Makeda, who attends Embry-Riddle Aeronautical University in Daytona Beach, Florida, deserves the title. She is perhaps the first and youngest female St. Johnian to earn her private pilot’s license.
She completed 93 hours with an instructor to qualify for the first of many licenses she intends to earn in her quest to become a commercial pilot. She is now allowed to fly friends and family without charge in a single engine planes, like the Cessna 172, as long as she stays about a thousand feet away from clouds.
To fly in low visibility circumstances, Makeda will need to pass her instrument rating exam, something she plans to do this year. By the time she graduates in 2019, she expects to have all the requirements, if not the hours, to become a commercial pilot.
Ultimately, Makeda’s goal is to fly “the triple 7’s”—the Boeing 777 planes now used for long-haul flights.
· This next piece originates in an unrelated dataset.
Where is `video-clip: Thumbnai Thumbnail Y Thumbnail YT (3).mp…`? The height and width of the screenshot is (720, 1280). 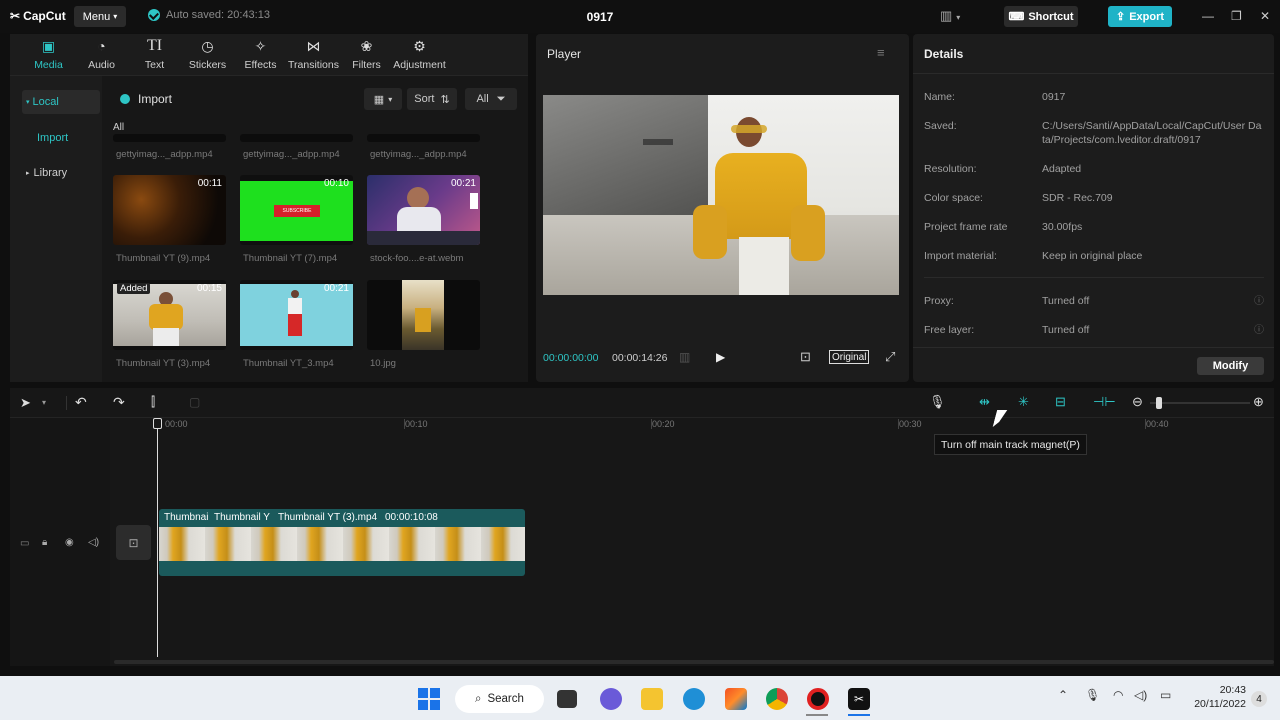 video-clip: Thumbnai Thumbnail Y Thumbnail YT (3).mp… is located at coordinates (342, 542).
The prospect of traveling excites her. “I love to be at airports,” she said.
She said her first time flying in the pilot’s seat felt “surreal” but she’s gained confidence. “You have to be focused and vigilant, especially during takeoffs, landings, and other maneuvers.”
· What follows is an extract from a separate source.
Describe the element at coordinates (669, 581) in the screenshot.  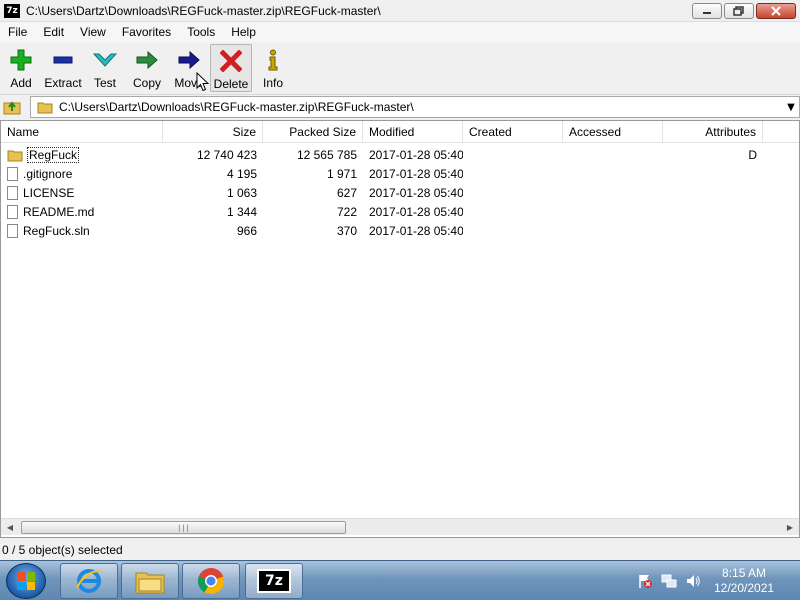
I see `network-icon` at that location.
Although she has yet to fly a plane in the Virgin Islands, Makeda has racked up her hours at Daytona Beach, the third busiest airport in Florida. “When I get my flight instructor’s license, I’d like to stay and work for the school. I plan to stay in Florida—there are more opportunities there—and work for a major airline,” she said.
A graduate of the Gifft Hill School in 2015, Makeda knew since 8th grade that she wanted to become a pilot. She set her mind and heart on attending Embry-Riddle, a university that allows students to obtain their commercial pilot’s licenses while earning a college degree.
She says her courses in physics, calculus, and writing at Gifft Hill School prepared her well for college. “You have to go very deep into physics for aviation,” she said, “and you need good writing skills for technical reports.”
Makeda is not the only Virgin Islander in Daytona Beach who is taking classes at Embry-Riddle. She knows two others from St. Croix and two from St. Thomas.
For this summer at least, Makeda is back on St. John, working as a server at the Fish Trap, something she’s done for a number of years, and hoping to also to get a job through the Department of Labor’s Summer Youth Program.
“I’m very proud of her,” said Lew Sewer, a cousin who greeted her as “Pilot” when he passed her recently at the Marketplace on St. John. “I’ve known her since she was a little girl,” he said, and turning toward her added, “I hope you’re the role model for other young ladies.”
Inspiring St. John youths to consider careers in aviation is part of her plans. “I want to do something to get St. John youths involved, maybe hold a paper plane competition,” she said.
Makeda can start with her six younger siblings, Genesis Dawson (who will graduate from GHS this year), Chenijah Dawson, Zane Phillips, Desire Abraham, Zanaya Phillips, and Zaire Phillips.
Makeda’s mother is Cherise George, her father is Avery Dawson, and her step mother is Aliah Dawson.